[Dataset entries]
########################################

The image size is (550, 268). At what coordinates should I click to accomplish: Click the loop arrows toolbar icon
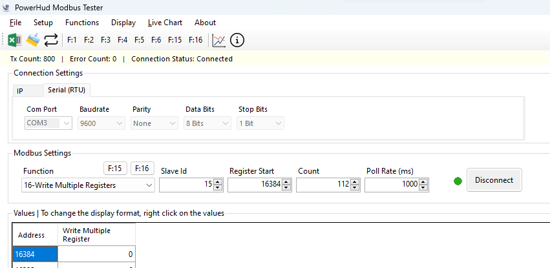point(51,40)
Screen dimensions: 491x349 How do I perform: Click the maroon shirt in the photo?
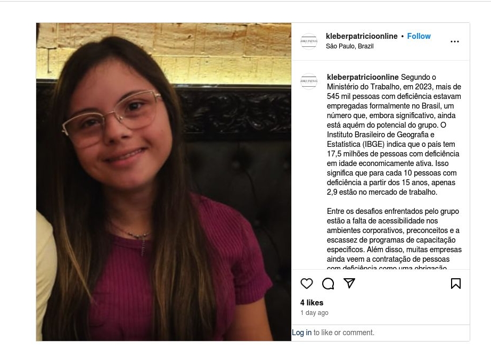click(175, 272)
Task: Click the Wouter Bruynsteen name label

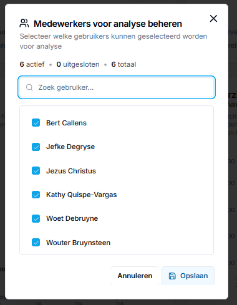Action: coord(78,243)
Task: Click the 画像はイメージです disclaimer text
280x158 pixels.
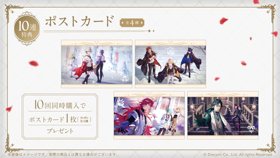Action: point(63,155)
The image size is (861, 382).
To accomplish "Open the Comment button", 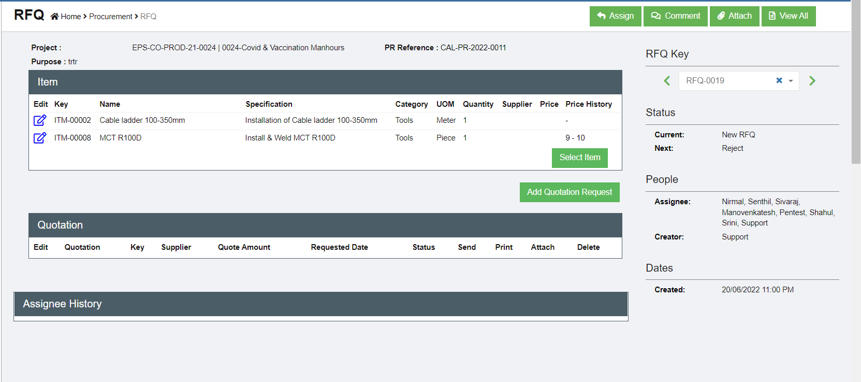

########################################

§ **To do**: The required answer is the lines from the one that contains "Task: Click the 画像はイメージです disclaimer text" through the last line of the records, restated word for word, with every picture dropped.

§ **Written answer**:
Task: Click the 画像はイメージです disclaimer text
280x158 pixels.
Action: point(63,155)
The image size is (861, 382).
To accomplish "Open the Comment button", 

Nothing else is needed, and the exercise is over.